SPIERS & BODEN - Fallow Ground 
Hudson Records HUD024CD 

This most exciting of traditional music’s duos lasted just 13 years before laying duo work aside; this decision being made simply because they were working so hard in the big-band Bellowhead (which they’d founded) and on many other projects. And here’s another 13-year gap, between 2008’s Vagabond and Fallow Ground, which takes up the baton with all the confidence and spirit you’d expect from this team. They still know how to enjoy themselves – even during the strictures of lockdown – and are eternally able to put a fresh spin on tradition. So this comeback album is nothing less than quintessential S&B. Feelgood, gutsy, expert and wholly intuitive musicianship from two guys who still know how to have fun. No surprises, but no disappointments either.

> **Extracted records**:
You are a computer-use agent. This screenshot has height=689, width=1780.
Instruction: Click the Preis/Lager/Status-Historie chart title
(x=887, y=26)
...
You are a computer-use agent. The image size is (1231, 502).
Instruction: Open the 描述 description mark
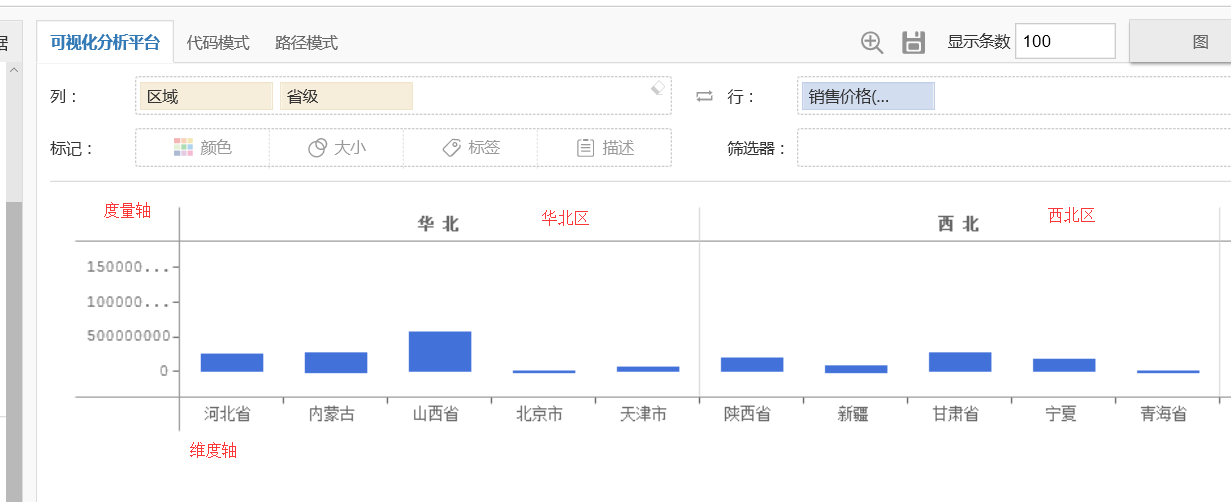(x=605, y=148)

> **To be done**:
Summarize the review of Fallow Ground in two sentences. The records are separate material and have no connection to the text.

> **Response for this exercise**:
Spiers & Boden set their duo work aside after 13 years because they were so busy with Bellowhead, the big band they founded, and many other projects. Fallow Ground, which comes 13 years after 2008's Vagabond, is a confident comeback album of fun, gutsy, expert musicianship that brings no surprises but no disappointments either.